Which lines in the records below contain the word "computer"? Copy each one.

-------- Input for this task

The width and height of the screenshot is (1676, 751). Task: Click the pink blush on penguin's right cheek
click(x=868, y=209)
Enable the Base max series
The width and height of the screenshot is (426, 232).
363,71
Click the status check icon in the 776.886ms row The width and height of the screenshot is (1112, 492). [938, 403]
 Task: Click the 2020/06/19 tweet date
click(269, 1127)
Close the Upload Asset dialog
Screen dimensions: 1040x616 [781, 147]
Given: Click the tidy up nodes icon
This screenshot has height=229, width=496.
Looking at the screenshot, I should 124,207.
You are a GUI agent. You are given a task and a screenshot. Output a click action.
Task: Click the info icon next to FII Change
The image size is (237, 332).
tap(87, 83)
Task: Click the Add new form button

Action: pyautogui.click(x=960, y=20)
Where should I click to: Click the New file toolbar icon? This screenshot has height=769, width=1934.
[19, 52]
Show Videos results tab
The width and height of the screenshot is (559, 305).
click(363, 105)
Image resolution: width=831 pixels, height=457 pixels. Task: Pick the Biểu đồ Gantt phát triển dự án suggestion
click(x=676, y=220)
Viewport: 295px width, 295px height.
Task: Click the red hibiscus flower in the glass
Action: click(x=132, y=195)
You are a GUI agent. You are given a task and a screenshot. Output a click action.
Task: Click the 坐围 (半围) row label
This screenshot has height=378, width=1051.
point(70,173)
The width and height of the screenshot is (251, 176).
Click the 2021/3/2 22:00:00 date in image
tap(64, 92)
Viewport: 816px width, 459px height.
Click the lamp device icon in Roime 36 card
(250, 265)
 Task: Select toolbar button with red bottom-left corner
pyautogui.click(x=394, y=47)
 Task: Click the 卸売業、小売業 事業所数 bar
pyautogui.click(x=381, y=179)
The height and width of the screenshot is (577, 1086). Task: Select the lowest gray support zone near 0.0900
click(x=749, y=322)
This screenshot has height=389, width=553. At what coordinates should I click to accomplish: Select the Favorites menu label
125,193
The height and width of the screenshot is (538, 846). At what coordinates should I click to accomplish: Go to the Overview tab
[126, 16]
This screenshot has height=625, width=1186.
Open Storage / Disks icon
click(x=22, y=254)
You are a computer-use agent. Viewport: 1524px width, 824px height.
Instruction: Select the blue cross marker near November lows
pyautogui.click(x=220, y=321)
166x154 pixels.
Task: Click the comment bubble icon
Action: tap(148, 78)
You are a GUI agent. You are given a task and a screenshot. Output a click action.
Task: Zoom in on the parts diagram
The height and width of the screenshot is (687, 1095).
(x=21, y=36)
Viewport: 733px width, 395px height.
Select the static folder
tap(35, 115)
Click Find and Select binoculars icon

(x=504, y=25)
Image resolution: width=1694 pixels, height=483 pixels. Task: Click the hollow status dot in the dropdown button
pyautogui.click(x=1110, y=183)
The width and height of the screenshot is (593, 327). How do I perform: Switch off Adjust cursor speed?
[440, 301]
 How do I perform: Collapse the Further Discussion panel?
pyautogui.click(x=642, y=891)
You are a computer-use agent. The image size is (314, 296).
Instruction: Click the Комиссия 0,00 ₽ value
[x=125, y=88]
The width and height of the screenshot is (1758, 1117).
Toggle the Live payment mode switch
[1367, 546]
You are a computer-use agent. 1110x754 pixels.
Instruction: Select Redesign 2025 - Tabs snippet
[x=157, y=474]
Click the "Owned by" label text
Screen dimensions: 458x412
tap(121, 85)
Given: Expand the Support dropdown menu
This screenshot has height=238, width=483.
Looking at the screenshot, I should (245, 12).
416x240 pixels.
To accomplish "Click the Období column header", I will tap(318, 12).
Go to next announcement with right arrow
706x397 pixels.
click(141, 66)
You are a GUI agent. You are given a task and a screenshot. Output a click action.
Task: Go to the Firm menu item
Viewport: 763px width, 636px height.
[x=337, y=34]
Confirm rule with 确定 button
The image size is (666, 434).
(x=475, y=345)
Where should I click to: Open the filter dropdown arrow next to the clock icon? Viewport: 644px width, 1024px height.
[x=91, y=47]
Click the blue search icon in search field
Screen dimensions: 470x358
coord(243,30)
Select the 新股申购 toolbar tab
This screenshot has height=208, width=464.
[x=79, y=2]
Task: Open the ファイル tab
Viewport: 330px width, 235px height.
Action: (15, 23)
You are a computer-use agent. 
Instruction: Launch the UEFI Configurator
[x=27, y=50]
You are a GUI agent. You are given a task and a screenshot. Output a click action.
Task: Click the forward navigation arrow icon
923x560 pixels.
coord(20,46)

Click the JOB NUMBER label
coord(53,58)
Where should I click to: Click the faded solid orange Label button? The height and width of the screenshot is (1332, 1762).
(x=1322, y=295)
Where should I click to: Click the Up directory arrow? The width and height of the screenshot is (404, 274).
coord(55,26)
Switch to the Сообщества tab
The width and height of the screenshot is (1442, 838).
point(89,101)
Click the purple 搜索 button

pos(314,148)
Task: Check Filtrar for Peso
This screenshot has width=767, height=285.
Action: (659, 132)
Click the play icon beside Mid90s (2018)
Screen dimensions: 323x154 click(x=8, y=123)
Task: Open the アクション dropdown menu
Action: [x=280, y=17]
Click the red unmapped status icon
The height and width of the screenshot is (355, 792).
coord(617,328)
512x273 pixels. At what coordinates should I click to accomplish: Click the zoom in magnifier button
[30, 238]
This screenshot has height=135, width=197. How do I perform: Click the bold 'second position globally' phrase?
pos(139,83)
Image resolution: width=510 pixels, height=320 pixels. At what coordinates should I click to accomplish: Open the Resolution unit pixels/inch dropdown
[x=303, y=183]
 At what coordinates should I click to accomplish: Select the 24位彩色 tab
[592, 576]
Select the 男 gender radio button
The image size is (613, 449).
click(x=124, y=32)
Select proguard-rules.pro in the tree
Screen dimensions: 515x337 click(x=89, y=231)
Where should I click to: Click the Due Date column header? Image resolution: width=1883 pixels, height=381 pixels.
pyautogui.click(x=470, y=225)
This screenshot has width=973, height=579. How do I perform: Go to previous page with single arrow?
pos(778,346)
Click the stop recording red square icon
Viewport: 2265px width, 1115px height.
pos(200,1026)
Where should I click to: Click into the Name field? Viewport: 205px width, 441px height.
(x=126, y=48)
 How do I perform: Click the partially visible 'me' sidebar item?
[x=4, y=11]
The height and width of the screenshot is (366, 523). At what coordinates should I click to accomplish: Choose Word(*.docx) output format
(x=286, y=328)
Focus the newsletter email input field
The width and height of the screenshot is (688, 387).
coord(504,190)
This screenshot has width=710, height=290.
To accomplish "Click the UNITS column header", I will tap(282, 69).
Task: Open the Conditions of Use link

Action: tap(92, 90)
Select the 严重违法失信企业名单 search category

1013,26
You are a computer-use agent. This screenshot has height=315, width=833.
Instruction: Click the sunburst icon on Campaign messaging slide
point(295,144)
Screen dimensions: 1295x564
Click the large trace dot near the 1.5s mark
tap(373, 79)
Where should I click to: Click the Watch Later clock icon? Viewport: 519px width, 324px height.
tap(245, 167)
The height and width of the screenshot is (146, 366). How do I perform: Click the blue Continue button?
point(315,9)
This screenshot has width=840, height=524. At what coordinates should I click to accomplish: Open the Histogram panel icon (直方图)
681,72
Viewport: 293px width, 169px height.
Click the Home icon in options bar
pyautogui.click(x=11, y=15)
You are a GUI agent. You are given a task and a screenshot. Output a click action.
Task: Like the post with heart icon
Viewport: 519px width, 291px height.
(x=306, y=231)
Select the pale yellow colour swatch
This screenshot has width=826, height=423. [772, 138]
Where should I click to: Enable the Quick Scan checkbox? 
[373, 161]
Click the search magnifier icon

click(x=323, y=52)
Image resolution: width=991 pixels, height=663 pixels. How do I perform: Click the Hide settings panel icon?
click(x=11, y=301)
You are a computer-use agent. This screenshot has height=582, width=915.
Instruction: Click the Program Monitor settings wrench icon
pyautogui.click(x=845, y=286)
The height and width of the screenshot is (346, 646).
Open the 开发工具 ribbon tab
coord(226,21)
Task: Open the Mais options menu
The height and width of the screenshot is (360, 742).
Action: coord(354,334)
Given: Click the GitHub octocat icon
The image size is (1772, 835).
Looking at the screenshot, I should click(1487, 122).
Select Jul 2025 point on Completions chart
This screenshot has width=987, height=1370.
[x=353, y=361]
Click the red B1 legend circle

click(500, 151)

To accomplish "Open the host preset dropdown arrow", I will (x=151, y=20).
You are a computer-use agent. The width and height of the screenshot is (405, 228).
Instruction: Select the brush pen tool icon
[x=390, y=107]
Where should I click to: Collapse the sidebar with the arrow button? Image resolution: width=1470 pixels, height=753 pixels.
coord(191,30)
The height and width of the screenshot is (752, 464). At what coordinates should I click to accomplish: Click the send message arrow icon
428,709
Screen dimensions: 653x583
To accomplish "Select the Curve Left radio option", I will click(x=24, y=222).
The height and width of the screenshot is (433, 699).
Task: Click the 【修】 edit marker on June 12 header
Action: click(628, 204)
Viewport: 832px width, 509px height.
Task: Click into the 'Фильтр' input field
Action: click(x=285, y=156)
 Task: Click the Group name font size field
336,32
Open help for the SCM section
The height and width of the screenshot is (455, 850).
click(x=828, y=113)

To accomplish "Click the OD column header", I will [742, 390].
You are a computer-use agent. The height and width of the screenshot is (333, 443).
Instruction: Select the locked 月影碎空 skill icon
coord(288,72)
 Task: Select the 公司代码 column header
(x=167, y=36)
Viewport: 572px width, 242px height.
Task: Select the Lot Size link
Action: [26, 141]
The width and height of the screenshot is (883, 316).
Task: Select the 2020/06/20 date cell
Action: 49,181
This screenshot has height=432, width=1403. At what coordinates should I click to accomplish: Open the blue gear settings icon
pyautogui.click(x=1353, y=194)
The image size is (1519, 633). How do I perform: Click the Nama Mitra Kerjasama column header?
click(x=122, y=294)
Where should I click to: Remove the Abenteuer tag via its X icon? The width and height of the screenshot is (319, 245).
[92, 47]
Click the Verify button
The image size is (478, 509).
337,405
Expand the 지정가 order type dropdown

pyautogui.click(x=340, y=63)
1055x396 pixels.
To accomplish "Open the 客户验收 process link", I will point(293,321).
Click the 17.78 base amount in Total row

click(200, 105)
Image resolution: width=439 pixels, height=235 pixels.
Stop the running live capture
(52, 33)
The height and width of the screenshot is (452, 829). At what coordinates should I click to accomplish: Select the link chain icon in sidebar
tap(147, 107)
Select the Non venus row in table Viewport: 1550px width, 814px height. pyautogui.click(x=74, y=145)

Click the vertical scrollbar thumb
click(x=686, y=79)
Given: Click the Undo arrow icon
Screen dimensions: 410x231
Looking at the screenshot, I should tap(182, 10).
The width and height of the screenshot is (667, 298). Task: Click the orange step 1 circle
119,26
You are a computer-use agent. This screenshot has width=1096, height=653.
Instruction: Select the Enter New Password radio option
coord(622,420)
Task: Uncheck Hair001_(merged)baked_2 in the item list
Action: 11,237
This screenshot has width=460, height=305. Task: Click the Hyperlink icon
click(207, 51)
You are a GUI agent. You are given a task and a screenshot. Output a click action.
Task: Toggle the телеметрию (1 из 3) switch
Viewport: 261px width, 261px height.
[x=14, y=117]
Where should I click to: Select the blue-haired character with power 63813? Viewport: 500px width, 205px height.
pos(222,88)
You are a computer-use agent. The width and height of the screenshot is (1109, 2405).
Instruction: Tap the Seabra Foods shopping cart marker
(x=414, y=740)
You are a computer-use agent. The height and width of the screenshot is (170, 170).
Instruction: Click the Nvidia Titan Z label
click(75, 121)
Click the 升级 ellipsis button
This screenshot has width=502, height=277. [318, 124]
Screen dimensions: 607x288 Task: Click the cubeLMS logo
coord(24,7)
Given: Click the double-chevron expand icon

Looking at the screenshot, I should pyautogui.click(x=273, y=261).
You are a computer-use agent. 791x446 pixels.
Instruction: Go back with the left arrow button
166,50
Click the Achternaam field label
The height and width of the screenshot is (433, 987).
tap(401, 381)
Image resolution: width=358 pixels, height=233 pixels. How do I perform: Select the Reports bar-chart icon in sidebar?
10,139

----------------

Result of this exercise —
You are a computer-use agent. Viewport: 1524px width, 824px height.
You are a computer-use agent. The image size is (314, 296).
You are a computer-use agent. 1110x754 pixels.
You are a computer-use agent. 
You are a computer-use agent. This screenshot has height=315, width=833.
You are a computer-use agent. This screenshot has height=582, width=915.
You are a computer-use agent. The width and height of the screenshot is (405, 228).
You are a computer-use agent. The height and width of the screenshot is (333, 443).
You are a computer-use agent. This screenshot has width=1096, height=653.
You are a computer-use agent. The width and height of the screenshot is (1109, 2405).
You are a computer-use agent. The height and width of the screenshot is (170, 170).
You are a computer-use agent. 791x446 pixels.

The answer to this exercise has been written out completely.